The Covenant stars, Steven Strait as Caleb, a sort of unofficial leader of The Sons of Ipswich (which we learn early on, gratefully, is not a boy band). The “sons” are, in fact, four young men with supernatural powers, directly descending from the witches of Puritan America. ‘The Covenant’ refers to an agreement between the families to keep the powers a secret as revelation inevitably leads to persecution. This secret, however, is horridly kept as it seems nearly every young, hot thing in the film (and there are plenty) seems to know about ‘The Sons’. Furthermore, when Caleb’s new girlfriend, Sarah, decides to research it appears to take her about five minutes to find out the truth.
It’s so hard to keep a secret these days.
Caleb, along with his buddies Reid, Pogue and Tyler soon find themselves face-to-face with a mysterious newcomer, Chase. It has long been said that there was a fifth family in The Covenant, however, the fifth young man had been murdered.
Director Renny Harlin has been a good director, which is what makes his forays into complete garbage such as The Covenant such an amazing disappointment. It is difficult to imagine that Harlin took a look at the dailies on this film and said to himself “Damn fine film”.
There’s simply no way. Even the opening credits are a disappointment, saved only by the presence of White Zombie’s More Human than Human.

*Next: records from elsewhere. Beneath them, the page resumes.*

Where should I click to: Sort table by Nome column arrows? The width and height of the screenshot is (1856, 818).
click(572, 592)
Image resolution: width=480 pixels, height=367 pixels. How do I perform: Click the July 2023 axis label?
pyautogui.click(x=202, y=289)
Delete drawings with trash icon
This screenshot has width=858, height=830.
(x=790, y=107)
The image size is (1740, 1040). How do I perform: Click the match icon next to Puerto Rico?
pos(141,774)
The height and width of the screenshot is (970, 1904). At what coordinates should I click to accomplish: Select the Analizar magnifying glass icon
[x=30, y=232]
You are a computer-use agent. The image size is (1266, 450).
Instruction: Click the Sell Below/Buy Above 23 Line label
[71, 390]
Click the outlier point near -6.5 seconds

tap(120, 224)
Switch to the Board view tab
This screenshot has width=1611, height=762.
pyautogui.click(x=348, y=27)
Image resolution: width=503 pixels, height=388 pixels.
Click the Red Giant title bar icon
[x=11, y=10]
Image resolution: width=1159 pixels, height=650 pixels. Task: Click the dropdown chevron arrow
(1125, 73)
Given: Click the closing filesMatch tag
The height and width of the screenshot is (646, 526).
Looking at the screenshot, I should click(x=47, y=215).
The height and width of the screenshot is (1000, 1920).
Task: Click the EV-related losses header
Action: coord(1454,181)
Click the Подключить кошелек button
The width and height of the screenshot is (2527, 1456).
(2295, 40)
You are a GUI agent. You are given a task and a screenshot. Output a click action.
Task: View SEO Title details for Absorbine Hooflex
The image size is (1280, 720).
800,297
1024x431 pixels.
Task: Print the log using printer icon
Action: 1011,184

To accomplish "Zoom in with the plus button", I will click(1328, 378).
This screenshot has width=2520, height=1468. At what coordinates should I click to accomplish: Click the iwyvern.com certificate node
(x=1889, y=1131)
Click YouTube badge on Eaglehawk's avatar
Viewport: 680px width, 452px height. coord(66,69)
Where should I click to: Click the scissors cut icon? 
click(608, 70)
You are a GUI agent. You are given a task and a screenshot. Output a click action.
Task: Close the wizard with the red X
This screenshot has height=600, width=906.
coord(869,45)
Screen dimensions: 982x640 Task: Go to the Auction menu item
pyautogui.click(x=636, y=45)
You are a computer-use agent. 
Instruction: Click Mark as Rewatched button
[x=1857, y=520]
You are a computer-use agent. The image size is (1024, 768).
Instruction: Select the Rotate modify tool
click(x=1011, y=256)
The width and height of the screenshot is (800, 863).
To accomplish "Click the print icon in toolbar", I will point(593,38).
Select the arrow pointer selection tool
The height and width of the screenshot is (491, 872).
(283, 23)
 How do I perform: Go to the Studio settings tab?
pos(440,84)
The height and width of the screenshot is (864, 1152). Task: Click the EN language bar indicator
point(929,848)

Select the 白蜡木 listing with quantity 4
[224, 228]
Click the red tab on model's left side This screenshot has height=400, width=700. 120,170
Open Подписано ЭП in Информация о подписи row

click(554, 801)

 Special effects, especially in the film’s closing battles, are laughably bad and even the film’s editing seems a bit mismatched in three or four places. Screenwriter J S Cardone has penned several B movies, but here he manages to take a decent concept and beat it to death until all that’s left is a kiddie college version of a supernatural thriller. Likewise, Harlin makes use of nearly every supernatural thriller cliche’ in the book...dark lighting, rainy nights, spiders and that all too familiar suspense thriller musical score.
Only the modestly entertaining performances of Strait and Ramsey save this film from complete failure. That said, it’s hard to feel good when a couple “C” list actors are the highlight in a film directed by a former “A” list director.
“The Sons of Ipswich?” Maybe they should have been a boy band after all.